■ **EXERCISE AIM**
Will you quote all of the entries, word for word?

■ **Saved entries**
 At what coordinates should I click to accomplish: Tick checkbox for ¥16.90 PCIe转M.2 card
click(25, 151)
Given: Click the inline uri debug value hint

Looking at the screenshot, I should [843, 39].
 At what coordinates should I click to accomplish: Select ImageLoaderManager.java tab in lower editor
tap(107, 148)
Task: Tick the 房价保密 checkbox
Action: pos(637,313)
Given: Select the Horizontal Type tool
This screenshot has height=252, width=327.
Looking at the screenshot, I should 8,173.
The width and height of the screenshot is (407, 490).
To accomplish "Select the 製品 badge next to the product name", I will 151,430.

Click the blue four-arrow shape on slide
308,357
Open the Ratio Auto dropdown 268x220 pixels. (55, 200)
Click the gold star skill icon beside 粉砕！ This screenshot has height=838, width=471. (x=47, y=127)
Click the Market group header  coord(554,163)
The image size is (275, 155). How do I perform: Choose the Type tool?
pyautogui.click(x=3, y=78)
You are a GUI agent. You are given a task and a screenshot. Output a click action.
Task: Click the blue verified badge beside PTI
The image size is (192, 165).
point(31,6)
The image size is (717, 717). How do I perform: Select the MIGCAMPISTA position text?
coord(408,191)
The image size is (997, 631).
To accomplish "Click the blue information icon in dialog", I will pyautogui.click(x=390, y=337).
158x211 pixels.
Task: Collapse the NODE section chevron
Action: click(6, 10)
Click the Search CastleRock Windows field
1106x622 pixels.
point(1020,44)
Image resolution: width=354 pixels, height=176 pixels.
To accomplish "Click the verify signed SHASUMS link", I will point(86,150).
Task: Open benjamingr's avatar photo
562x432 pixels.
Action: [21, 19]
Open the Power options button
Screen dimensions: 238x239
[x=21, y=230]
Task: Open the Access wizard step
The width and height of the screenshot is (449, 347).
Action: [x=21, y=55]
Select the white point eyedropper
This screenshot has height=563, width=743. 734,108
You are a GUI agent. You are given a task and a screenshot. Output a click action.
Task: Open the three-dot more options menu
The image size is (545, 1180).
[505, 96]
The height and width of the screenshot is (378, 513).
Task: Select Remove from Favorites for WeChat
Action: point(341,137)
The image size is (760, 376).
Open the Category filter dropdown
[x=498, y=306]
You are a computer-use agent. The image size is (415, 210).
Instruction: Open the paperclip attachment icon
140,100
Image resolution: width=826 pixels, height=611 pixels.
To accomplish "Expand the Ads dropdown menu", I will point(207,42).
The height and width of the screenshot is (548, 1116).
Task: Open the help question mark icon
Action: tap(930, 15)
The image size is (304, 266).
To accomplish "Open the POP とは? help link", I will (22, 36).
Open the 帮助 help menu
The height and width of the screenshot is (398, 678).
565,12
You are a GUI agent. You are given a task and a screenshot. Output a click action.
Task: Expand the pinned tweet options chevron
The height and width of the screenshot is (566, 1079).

■ **FINISHED TASK**
 At what coordinates should I click to accomplish: Tick checkbox for ¥16.90 PCIe转M.2 card
click(25, 151)
Given: Click the inline uri debug value hint

Looking at the screenshot, I should [843, 39].
 At what coordinates should I click to accomplish: Select ImageLoaderManager.java tab in lower editor
tap(107, 148)
Task: Tick the 房价保密 checkbox
Action: pos(637,313)
Given: Select the Horizontal Type tool
This screenshot has height=252, width=327.
Looking at the screenshot, I should 8,173.
The width and height of the screenshot is (407, 490).
To accomplish "Select the 製品 badge next to the product name", I will 151,430.

Click the blue four-arrow shape on slide
308,357
Open the Ratio Auto dropdown 268x220 pixels. (55, 200)
Click the gold star skill icon beside 粉砕！ This screenshot has height=838, width=471. (x=47, y=127)
Click the Market group header  coord(554,163)
The image size is (275, 155). How do I perform: Choose the Type tool?
pyautogui.click(x=3, y=78)
You are a GUI agent. You are given a task and a screenshot. Output a click action.
Task: Click the blue verified badge beside PTI
The image size is (192, 165).
point(31,6)
The image size is (717, 717). How do I perform: Select the MIGCAMPISTA position text?
coord(408,191)
The image size is (997, 631).
To accomplish "Click the blue information icon in dialog", I will pyautogui.click(x=390, y=337).
158x211 pixels.
Task: Collapse the NODE section chevron
Action: click(6, 10)
Click the Search CastleRock Windows field
1106x622 pixels.
point(1020,44)
Image resolution: width=354 pixels, height=176 pixels.
To accomplish "Click the verify signed SHASUMS link", I will point(86,150).
Task: Open benjamingr's avatar photo
562x432 pixels.
Action: [21, 19]
Open the Power options button
Screen dimensions: 238x239
[x=21, y=230]
Task: Open the Access wizard step
The width and height of the screenshot is (449, 347).
Action: [x=21, y=55]
Select the white point eyedropper
This screenshot has height=563, width=743. 734,108
You are a GUI agent. You are given a task and a screenshot. Output a click action.
Task: Open the three-dot more options menu
The image size is (545, 1180).
[505, 96]
The height and width of the screenshot is (378, 513).
Task: Select Remove from Favorites for WeChat
Action: point(341,137)
The image size is (760, 376).
Open the Category filter dropdown
[x=498, y=306]
You are a computer-use agent. The image size is (415, 210).
Instruction: Open the paperclip attachment icon
140,100
Image resolution: width=826 pixels, height=611 pixels.
To accomplish "Expand the Ads dropdown menu", I will point(207,42).
The height and width of the screenshot is (548, 1116).
Task: Open the help question mark icon
Action: tap(930, 15)
The image size is (304, 266).
To accomplish "Open the POP とは? help link", I will (22, 36).
Open the 帮助 help menu
The height and width of the screenshot is (398, 678).
565,12
You are a GUI agent. You are given a task and a screenshot. Output a click action.
Task: Expand the pinned tweet options chevron
The height and width of the screenshot is (566, 1079).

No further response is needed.